Not all of his reforms were implemented—or lasted. Still, today the University of Chicago is better known for its faculty than its restored football team. Hutchins’ spirit persists in “The Core,” which, its website boasts, “is distinctive for its small, discussion-based classes and its commitment to primary texts.” And Hutchins’ spirit infused Dean John Ellison’s letter this summer welcoming incoming freshman by affirming the university’s commitment to “freedom of inquiry and expression.”

In 1952, Hutchins and Adler, working with Encyclopedia Britannica, launched the 52-volume set, the Great Books of the Western World. To Hutchins, this was “more than a set of books, and more than a liberal education. Great Books of the Western World is an act of piety. Here are the sources of our being. Here is our heritage. This is the West. This is its meaning for mankind.” The volumes became best-sellers when salesmen sold them door-to-door, commodifying Hutchins’ beloved works—yet popularizing them.

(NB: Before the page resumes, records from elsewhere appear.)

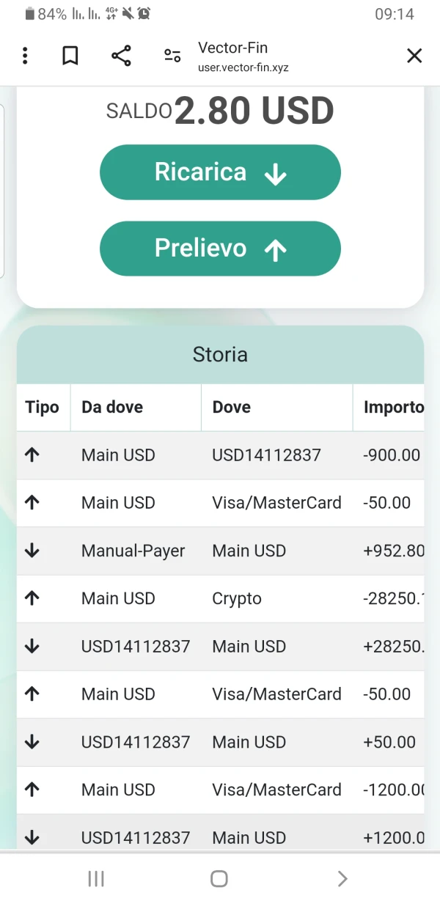Open site settings via the tune icon
The image size is (440, 904).
point(172,56)
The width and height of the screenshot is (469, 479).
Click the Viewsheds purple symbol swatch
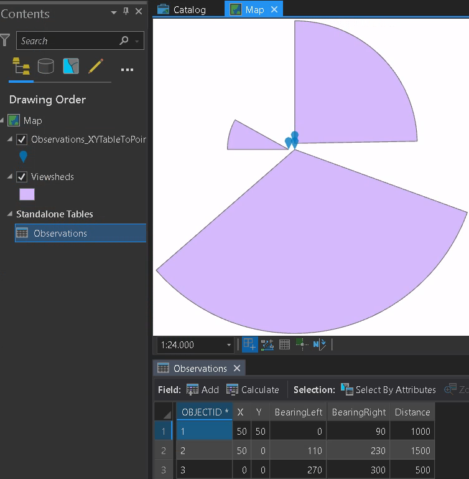(27, 194)
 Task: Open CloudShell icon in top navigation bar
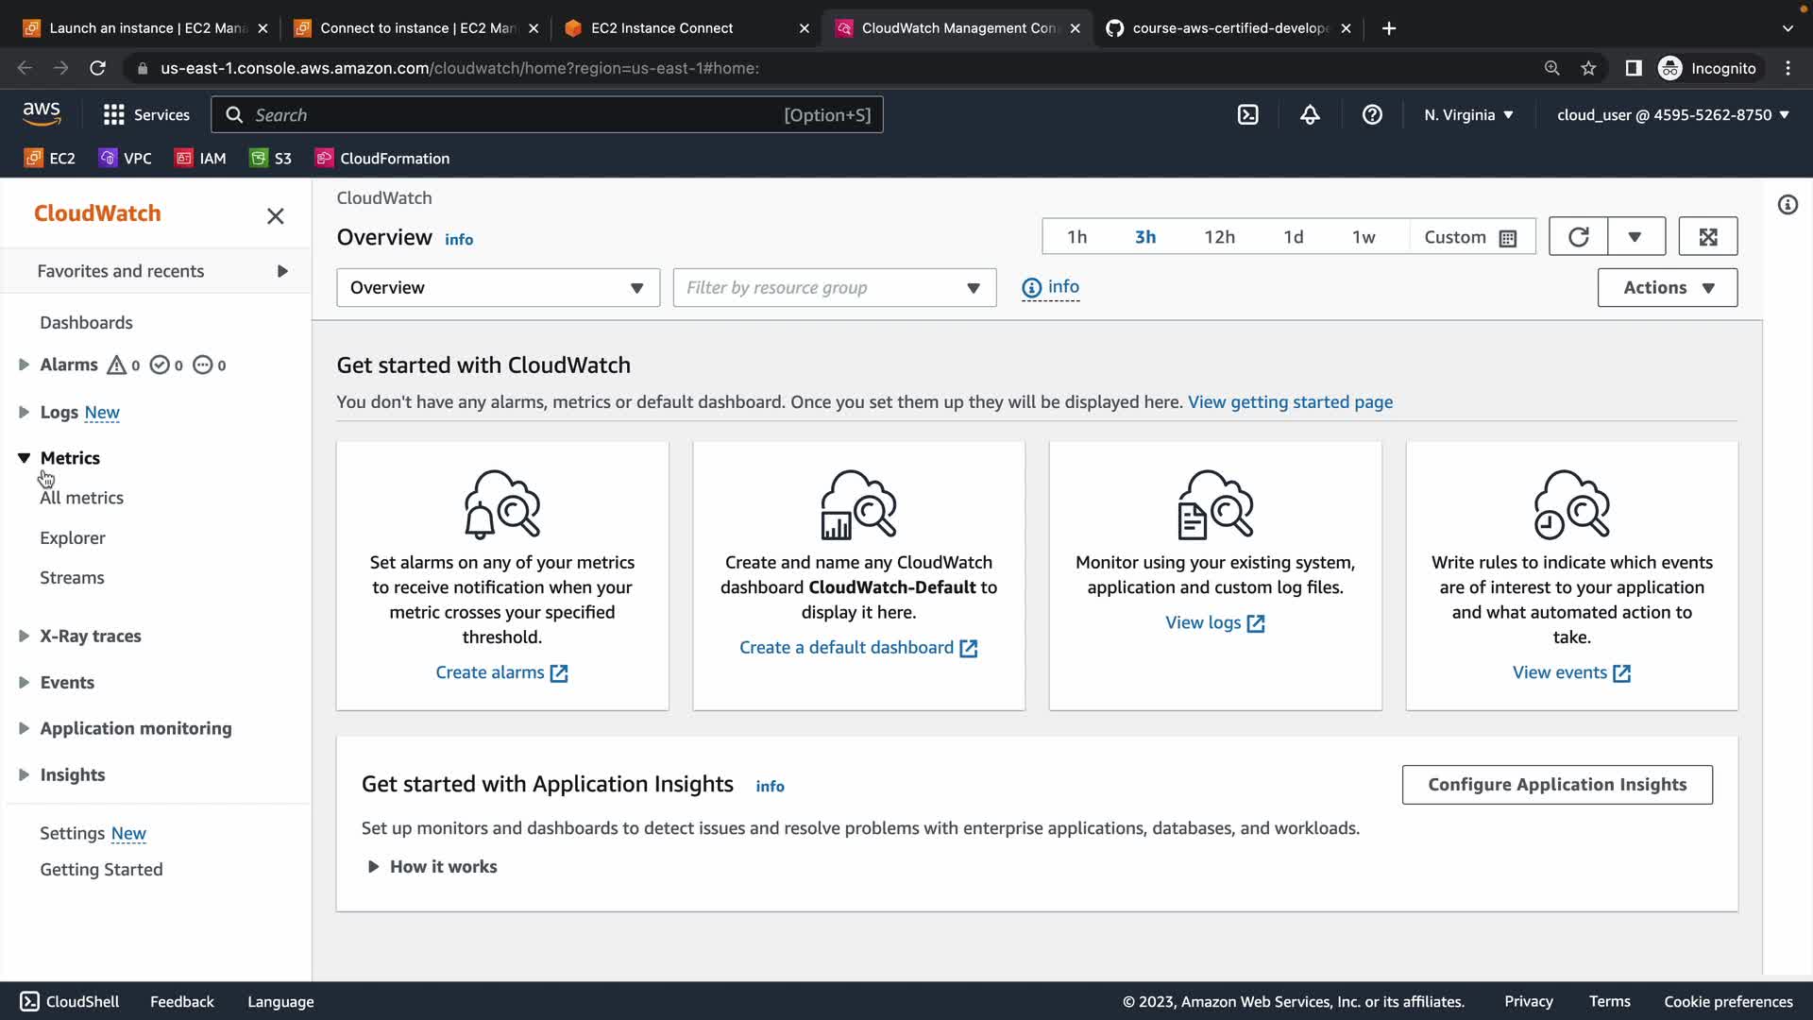[1247, 115]
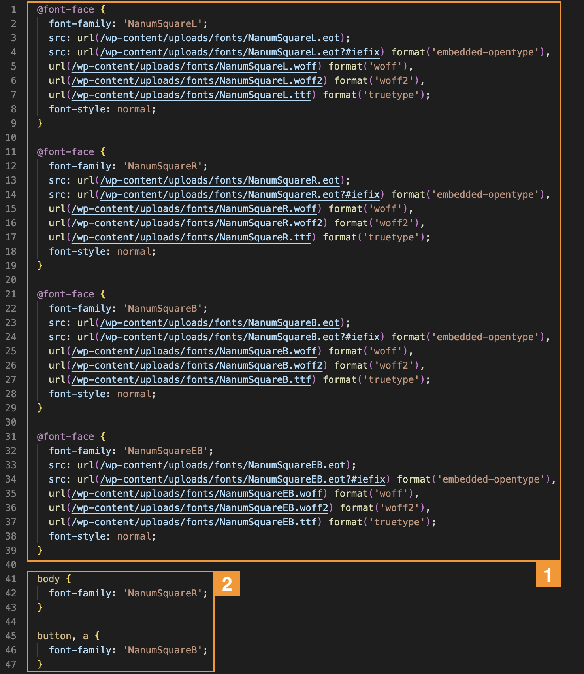Screen dimensions: 584x674
Task: Open the NanumSquareR.ttf font path link
Action: pyautogui.click(x=191, y=237)
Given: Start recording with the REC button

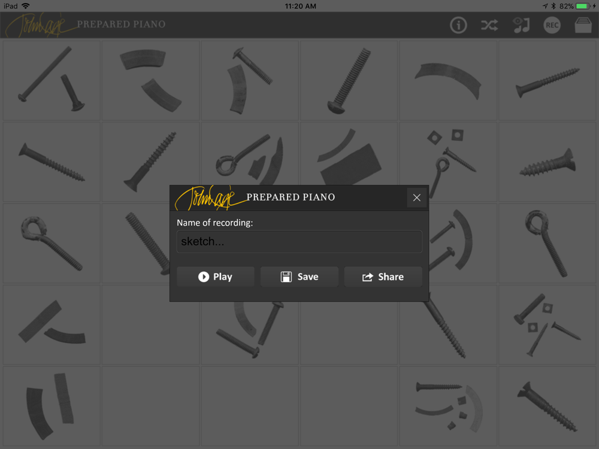Looking at the screenshot, I should tap(552, 25).
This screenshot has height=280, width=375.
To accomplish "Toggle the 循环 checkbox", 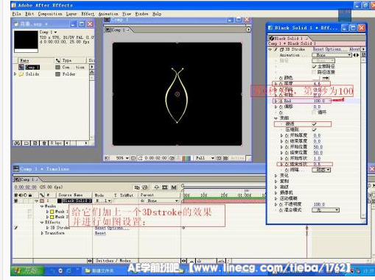I will pos(314,112).
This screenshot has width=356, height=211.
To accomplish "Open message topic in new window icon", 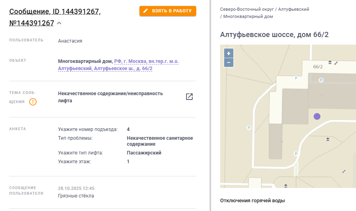I will 189,97.
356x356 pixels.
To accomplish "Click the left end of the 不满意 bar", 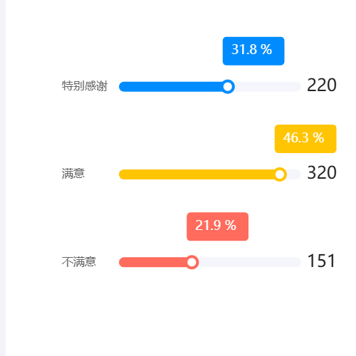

In the 1950s and 1960s, Hutchins established teacher training programs and some model great books programs through the Ford Foundation. He launched the National Education Television network amid great anxiety about television becoming a “Vast Wasteland.” NET ultimately became PBS.

If Hutchins were alive, he would fight this Global Illiteracy by returning to fundamentals. Once students understand that “A world community can exist only with world communication,” which “means common understanding,” they would be motivated to learn about the rest of the world. And mastering their own heritage would actually provide clearer categories, and more open perspectives for absorbing knowledge about the heritage of others.

Alas, today’s gutless academic administrators lack Hutchins’ boldness and creativity. More concerned with raising money and mollifying students, few college presidents last year defended the free speech and critical thought universities require. Starting with adding admissions essays that ask students to address the college’s defining goals rather than presenting themselves as superheroes who overcame great challenges at the tender age of 17, our universities leaders should lead. They should trigger conversations about their school’s mission, and the meaning of higher education in general, rather than being distracted by silly debates about trigger warnings and micro-aggressions. Hutchins said he and Adler wanted “to start a big argument about higher education.” Let’s continue it substantively, intelligently, creatively, courageously.